Weiter geht’s in die nächste Bar. Eine mit einer eindrucksvollen Bandbreite an hartem Alkohol. Zuerst trinken wir einen corto, einen klitzekleinen Kaffee mit Milchschaum und Zucker. Und danach muss ich einen Gin Tonic probieren. Quique unterhält sich mit dem Barkeeper, während dieser in einer interessanten Prozedur den Gin Tonic zubereitet. Schmeckt auch super, ich kann gut nachvollziehen, warum das hier gerne getrunken wird. Wieder einmal versuche, zu erklären aus welchen Bestandteilen der Hugo, das Trendgetränk in Deutschland, besteht und scheitere kläglich am Holunderblütensirup. Quique und José Luis können sich überhaupt nicht vorstellen, wer das trinken soll und ziehen sogar den Barkeeper zu Rate, der fachmännisch davon abrät, das kann nicht schmecken. Ich beschließe meine Mama zu bitten, im nächsten Päckchen ein Fläschchen Holunderblütensirup mitzuschicken, dann misch ich den Männern mal einen Hugo und dann sehen wir ja, ob das schmeckt! Das Gespräch ist sonst etwas stockend, das ist ein bisschen unangenehm, weil mir irgendwie nichts einfällt, was ich fragen oder erzählen könnte. Quique meint sogar, wir wären die stillsten Freiwilligen bisher.
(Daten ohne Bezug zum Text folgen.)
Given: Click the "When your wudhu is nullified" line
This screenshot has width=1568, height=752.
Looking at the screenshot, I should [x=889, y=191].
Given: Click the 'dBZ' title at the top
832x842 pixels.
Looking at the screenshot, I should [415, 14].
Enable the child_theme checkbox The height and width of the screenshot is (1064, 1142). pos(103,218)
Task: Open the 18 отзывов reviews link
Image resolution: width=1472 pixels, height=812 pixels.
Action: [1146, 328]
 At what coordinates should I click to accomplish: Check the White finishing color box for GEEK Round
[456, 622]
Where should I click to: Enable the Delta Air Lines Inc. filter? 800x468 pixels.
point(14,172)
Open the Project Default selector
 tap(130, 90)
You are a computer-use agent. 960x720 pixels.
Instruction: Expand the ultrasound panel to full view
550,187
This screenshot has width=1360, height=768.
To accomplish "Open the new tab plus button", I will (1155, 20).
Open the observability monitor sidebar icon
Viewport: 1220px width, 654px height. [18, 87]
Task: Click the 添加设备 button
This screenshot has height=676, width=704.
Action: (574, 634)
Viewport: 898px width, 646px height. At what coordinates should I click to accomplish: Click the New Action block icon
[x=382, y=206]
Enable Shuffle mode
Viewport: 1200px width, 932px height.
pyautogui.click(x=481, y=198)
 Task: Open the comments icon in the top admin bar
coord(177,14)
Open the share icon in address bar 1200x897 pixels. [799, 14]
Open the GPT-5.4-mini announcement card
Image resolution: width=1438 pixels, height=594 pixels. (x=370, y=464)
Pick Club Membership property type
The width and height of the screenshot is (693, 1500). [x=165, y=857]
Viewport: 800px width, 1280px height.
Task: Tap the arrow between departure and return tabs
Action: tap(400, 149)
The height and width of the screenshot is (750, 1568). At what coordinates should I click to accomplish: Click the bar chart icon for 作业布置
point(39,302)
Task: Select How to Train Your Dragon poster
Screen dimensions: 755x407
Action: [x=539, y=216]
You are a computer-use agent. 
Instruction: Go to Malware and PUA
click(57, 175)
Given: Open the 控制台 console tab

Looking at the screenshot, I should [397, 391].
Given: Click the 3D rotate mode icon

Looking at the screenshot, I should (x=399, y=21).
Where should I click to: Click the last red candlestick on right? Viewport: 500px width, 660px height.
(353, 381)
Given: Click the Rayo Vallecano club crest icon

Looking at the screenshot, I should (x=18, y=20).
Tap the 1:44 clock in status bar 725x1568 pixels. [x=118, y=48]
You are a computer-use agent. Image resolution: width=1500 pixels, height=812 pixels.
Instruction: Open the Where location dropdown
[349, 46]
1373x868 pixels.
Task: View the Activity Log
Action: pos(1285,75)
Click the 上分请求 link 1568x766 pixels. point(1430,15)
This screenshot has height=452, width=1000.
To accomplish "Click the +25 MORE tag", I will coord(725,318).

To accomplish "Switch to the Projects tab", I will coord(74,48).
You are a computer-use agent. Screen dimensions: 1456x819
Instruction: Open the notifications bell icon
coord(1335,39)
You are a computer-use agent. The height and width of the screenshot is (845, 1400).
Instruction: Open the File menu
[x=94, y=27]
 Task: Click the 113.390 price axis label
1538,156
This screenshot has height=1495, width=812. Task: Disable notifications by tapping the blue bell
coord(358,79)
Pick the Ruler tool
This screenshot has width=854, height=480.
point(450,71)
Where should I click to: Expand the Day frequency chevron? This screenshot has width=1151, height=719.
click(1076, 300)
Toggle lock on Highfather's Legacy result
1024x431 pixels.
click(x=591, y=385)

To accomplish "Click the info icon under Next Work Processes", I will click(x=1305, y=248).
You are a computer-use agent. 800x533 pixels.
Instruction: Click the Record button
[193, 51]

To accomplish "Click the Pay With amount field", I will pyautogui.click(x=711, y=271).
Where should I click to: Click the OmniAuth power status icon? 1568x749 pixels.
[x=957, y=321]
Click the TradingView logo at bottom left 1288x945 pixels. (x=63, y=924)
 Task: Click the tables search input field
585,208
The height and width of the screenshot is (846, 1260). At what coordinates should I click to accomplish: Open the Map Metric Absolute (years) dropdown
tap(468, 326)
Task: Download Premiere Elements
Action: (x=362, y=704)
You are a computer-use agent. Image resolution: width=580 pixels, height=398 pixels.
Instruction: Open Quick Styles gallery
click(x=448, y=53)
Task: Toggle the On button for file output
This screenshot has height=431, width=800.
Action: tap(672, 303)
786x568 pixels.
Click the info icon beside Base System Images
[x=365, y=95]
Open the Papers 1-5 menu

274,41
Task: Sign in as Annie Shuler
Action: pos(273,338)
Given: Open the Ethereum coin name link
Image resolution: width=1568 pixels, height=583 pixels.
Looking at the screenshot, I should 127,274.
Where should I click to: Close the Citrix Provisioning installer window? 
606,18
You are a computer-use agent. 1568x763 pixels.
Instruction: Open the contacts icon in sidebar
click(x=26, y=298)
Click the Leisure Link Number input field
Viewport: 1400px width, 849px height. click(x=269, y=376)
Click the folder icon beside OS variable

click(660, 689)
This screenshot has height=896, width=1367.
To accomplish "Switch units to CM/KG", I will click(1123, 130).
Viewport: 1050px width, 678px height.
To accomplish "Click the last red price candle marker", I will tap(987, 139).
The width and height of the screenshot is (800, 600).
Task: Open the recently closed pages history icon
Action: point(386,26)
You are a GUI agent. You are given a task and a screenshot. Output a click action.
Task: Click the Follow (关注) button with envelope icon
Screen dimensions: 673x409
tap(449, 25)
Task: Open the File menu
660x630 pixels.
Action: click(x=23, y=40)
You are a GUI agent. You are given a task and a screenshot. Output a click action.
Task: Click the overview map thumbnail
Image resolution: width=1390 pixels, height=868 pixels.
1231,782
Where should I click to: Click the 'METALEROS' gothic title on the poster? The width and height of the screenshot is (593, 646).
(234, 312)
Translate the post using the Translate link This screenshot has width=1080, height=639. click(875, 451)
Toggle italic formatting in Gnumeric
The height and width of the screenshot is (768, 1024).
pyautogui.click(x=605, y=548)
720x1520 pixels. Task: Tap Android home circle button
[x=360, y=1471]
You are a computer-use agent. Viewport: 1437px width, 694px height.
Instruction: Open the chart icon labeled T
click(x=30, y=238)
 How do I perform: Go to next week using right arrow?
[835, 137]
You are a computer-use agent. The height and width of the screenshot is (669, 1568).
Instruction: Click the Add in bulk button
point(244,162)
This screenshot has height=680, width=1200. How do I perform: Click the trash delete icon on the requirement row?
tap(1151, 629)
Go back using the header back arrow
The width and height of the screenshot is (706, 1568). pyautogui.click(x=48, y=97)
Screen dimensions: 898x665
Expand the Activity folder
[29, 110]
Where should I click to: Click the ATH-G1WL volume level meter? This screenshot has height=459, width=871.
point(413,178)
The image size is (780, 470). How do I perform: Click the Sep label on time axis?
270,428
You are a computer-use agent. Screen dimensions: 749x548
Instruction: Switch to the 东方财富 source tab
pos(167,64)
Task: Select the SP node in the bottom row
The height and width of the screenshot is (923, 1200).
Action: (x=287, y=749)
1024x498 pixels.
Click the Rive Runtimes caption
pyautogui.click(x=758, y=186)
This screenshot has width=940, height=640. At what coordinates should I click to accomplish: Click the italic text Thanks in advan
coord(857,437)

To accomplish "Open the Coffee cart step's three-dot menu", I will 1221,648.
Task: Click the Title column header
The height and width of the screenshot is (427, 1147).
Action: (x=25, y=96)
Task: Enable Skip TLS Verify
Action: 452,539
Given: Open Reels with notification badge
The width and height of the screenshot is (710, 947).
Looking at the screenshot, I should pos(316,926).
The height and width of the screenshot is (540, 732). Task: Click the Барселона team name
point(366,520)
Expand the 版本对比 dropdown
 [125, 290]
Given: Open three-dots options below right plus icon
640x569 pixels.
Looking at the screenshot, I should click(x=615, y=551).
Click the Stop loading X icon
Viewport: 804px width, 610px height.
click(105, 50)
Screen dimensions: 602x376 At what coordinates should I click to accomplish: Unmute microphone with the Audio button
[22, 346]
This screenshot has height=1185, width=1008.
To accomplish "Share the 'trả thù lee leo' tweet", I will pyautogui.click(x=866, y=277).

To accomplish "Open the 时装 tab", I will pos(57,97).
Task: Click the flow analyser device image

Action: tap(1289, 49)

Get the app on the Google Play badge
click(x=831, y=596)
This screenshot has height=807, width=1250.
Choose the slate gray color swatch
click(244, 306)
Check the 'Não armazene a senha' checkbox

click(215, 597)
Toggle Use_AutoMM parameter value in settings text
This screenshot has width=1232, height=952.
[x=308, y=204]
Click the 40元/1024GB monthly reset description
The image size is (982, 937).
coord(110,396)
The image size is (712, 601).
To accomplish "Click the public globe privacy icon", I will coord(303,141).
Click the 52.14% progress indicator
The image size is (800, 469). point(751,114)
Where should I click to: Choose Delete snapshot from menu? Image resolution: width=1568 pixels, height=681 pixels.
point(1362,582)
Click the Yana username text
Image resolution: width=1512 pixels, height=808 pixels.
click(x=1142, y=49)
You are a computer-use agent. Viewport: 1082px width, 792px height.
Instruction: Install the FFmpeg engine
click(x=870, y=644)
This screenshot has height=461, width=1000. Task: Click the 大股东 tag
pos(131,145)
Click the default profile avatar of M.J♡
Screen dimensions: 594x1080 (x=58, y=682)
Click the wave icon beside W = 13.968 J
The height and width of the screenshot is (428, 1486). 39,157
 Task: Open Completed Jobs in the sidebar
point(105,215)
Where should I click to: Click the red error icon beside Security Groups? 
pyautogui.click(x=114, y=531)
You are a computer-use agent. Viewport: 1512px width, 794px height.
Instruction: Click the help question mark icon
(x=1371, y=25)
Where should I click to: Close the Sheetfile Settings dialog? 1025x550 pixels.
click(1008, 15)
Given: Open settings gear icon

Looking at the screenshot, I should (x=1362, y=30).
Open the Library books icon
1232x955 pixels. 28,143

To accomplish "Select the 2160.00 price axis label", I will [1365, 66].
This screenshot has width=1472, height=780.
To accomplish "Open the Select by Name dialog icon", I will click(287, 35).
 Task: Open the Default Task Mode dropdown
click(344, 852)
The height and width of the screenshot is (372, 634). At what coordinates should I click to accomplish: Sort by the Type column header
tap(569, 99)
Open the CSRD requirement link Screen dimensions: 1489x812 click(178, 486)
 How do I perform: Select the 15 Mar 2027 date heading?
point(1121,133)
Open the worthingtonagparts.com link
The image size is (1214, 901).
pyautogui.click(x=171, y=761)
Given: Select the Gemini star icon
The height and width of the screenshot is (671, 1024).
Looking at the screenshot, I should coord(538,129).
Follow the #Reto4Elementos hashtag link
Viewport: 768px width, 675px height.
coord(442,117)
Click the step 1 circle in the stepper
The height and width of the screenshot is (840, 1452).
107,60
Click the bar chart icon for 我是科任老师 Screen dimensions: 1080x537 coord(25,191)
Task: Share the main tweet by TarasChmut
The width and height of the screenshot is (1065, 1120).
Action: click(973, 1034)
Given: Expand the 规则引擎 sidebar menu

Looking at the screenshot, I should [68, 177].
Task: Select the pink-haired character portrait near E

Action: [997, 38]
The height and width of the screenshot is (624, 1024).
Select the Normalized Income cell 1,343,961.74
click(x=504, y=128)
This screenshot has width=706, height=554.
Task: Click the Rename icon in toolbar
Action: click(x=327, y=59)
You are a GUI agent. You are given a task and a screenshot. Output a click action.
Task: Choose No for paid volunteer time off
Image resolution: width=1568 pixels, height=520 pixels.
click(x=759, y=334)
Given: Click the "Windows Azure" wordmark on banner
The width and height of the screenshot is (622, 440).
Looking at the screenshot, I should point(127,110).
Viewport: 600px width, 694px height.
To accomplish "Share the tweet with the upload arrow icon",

So was: mittags habe ich Laetitia noch lang und breit erklärt, dass ich hier nicht zurückhaltend sein will, aus mir herausgehen will. Und dann lachen beide, als José Luis erzählt, wie die Türkin in sein Auto gekotzt hat, weil sie zu viel getrunken hatte. Laetitia trinkt hier natürlich auch nichts, nur eine Cola. Von den beiden Männern wird sie immer wieder gefragt, ob sie denn noch nie ein Bier getrunken habe, oder was sie denn sonst in Martinique trinkt und ob es dort keinen Alkohol gibt. Doch gibt es zuhauf: Rum. Wäre jetzt nicht Donnerstagabend würde man noch in eine oder zwei andere Bars gehen. Aber wir müssen morgen alle arbeiten. Auf der Rückfahrt zeigt uns José Luis verschiedene Radiosender (außer las cuarenta) und wir fachsimpeln über seine Millenniums-CD. Um 1 falle ich dann nach diesem ereignisreichen Tag müde ins Bett.